Row Not Consolidating Duplicates in R When Using Multiple Months in Date Filter

row not consolidating duplicates in R when using multiple months in Date Filter

The OP is wondering why the result is not consolidated for CUST_ID if more than one month of data is processed.

The reason is that the monthly files are read in and aggregated one by one but a final aggregation step is needed to consolidate over all months.

The code below is a simplified replacement of the double for loops. I have left out the code for testing for "fast filtering".

The first part creates a list of files to be processed. The second part does the processing.
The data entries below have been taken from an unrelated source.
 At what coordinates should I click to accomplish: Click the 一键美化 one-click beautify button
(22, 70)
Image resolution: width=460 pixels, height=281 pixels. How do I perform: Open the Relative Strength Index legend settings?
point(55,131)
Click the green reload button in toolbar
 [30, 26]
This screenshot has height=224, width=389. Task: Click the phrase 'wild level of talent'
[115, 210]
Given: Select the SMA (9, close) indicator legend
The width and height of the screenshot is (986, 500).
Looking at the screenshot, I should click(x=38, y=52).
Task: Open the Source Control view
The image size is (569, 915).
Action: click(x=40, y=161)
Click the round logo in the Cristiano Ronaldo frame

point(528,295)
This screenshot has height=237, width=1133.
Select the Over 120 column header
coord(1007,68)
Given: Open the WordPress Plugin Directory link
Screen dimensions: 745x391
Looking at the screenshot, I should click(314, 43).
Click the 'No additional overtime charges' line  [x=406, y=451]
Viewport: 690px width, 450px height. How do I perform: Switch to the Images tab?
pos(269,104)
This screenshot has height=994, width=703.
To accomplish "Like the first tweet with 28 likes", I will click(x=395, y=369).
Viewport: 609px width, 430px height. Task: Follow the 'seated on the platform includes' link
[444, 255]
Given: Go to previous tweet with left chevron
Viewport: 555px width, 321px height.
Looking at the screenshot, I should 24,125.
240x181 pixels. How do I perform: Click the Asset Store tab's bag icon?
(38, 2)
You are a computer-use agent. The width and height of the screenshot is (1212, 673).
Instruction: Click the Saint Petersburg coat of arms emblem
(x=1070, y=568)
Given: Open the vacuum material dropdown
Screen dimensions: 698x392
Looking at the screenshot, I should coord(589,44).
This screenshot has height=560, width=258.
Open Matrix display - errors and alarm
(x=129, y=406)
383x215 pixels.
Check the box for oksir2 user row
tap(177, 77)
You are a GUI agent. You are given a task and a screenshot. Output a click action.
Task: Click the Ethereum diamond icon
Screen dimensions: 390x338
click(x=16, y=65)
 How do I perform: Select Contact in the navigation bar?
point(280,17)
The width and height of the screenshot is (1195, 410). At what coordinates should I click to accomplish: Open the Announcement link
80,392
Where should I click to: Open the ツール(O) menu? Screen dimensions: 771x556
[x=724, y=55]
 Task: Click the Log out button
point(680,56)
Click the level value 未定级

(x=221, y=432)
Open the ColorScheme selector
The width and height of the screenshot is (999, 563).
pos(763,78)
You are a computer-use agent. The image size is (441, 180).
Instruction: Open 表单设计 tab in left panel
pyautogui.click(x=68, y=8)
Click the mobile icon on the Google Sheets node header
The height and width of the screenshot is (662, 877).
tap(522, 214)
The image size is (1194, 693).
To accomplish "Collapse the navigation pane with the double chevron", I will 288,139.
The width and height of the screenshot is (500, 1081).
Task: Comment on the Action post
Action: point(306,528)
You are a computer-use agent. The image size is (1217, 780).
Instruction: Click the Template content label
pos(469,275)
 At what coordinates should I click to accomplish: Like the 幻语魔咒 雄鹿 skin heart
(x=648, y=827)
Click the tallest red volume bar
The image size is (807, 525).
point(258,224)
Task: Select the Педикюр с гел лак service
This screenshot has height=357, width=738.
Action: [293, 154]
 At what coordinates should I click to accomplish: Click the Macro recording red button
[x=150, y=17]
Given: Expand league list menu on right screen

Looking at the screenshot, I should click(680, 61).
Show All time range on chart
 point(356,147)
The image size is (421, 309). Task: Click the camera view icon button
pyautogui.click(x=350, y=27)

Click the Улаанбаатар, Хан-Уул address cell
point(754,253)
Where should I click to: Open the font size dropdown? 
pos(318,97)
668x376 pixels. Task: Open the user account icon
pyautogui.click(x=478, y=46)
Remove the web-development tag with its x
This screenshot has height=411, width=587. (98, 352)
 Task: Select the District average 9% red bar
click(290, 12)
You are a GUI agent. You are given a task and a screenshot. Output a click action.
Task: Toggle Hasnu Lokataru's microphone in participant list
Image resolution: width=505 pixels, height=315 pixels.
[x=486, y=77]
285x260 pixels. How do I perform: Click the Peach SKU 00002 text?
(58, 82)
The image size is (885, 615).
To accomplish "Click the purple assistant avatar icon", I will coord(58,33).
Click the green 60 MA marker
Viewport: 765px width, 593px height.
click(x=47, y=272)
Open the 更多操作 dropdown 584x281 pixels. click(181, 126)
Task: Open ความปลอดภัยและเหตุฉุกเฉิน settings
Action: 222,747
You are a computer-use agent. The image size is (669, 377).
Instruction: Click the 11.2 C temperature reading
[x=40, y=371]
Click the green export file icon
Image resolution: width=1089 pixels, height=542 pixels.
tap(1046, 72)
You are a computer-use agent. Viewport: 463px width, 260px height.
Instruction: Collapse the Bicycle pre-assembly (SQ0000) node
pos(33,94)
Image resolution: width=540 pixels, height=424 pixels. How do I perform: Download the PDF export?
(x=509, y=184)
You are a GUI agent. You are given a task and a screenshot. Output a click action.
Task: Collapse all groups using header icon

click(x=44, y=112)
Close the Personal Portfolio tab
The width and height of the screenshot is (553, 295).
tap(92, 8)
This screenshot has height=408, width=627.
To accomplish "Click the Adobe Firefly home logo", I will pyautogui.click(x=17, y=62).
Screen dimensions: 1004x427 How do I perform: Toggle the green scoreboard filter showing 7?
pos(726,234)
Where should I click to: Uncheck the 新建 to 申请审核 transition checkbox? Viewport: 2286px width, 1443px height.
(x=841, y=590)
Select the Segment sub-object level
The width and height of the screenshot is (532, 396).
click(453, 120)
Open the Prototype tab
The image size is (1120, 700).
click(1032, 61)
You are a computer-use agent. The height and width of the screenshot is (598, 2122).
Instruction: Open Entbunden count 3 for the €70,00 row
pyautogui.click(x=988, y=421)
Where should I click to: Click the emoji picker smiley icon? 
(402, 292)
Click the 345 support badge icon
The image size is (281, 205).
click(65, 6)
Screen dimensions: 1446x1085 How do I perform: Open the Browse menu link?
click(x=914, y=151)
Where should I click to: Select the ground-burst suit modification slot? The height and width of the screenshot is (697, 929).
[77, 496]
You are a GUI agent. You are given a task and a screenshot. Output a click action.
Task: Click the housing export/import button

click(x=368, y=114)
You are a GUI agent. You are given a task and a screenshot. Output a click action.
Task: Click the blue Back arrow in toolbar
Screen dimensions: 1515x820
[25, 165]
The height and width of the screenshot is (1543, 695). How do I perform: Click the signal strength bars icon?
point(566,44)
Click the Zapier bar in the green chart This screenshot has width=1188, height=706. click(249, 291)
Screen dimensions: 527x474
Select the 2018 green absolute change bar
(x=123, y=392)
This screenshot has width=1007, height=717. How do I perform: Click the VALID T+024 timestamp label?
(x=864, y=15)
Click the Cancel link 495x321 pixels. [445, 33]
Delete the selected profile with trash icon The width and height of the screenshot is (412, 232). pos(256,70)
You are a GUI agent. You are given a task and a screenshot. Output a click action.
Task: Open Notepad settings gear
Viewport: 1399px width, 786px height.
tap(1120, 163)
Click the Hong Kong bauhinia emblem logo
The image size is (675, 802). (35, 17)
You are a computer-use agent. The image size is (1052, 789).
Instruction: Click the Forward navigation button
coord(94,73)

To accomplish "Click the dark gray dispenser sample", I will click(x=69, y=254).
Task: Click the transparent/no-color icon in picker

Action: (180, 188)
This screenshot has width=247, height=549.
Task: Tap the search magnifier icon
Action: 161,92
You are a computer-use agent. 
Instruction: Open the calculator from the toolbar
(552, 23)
# create vector of filenames to be processed
in_filenames <- list.files(
file.path(in_directory, in_subfolders),
pattern = "\\.txt$",
full.names = TRUE,
recursive = TRUE)

# read and aggregate each file separately
mastertable <- rbindlist(
lapply(in_filenames, function(fn) {
# code for "fast filter" test goes here
message("Reading in ", fn)
temptable <- fread(fn,
colClasses = c(CUSTOMER_TIER = "character"),
na.strings = "")
# aggregate
temptable[, lapply(.SD, sum), by = .(CUST_ID), .SDcols = c("Ext Sale")]
})
)[
# THIS IS THE MISSING STEP:
# second aggregation for overall totals
, lapply(.SD, sum), by = .(CUST_ID), .SDcols = c("Ext Sale")]
Processing file: Raw Data/AA-CA/AA-CA 2017-01.txt
Processing file: Raw Data/AA-CA/AA-CA 2017-02.txt
Processing file: Raw Data/CB-HZ/CB-HZ 2017-01.txt
Processing file: Raw Data/CB-HZ/CB-HZ 2017-02.txt
mastertable
     CUST_ID Ext Sale
1: AK0010001 427.803
2: CO0020001 1540.300
3: CO0010001 -179.765

Note that chaining of data.table expressions is used here.



Edit 1:

By request of the OP, here is the complete code (except for the "fast filtering" stuff). There are some additional lines which where modified. They are marked with ### MODIFIED.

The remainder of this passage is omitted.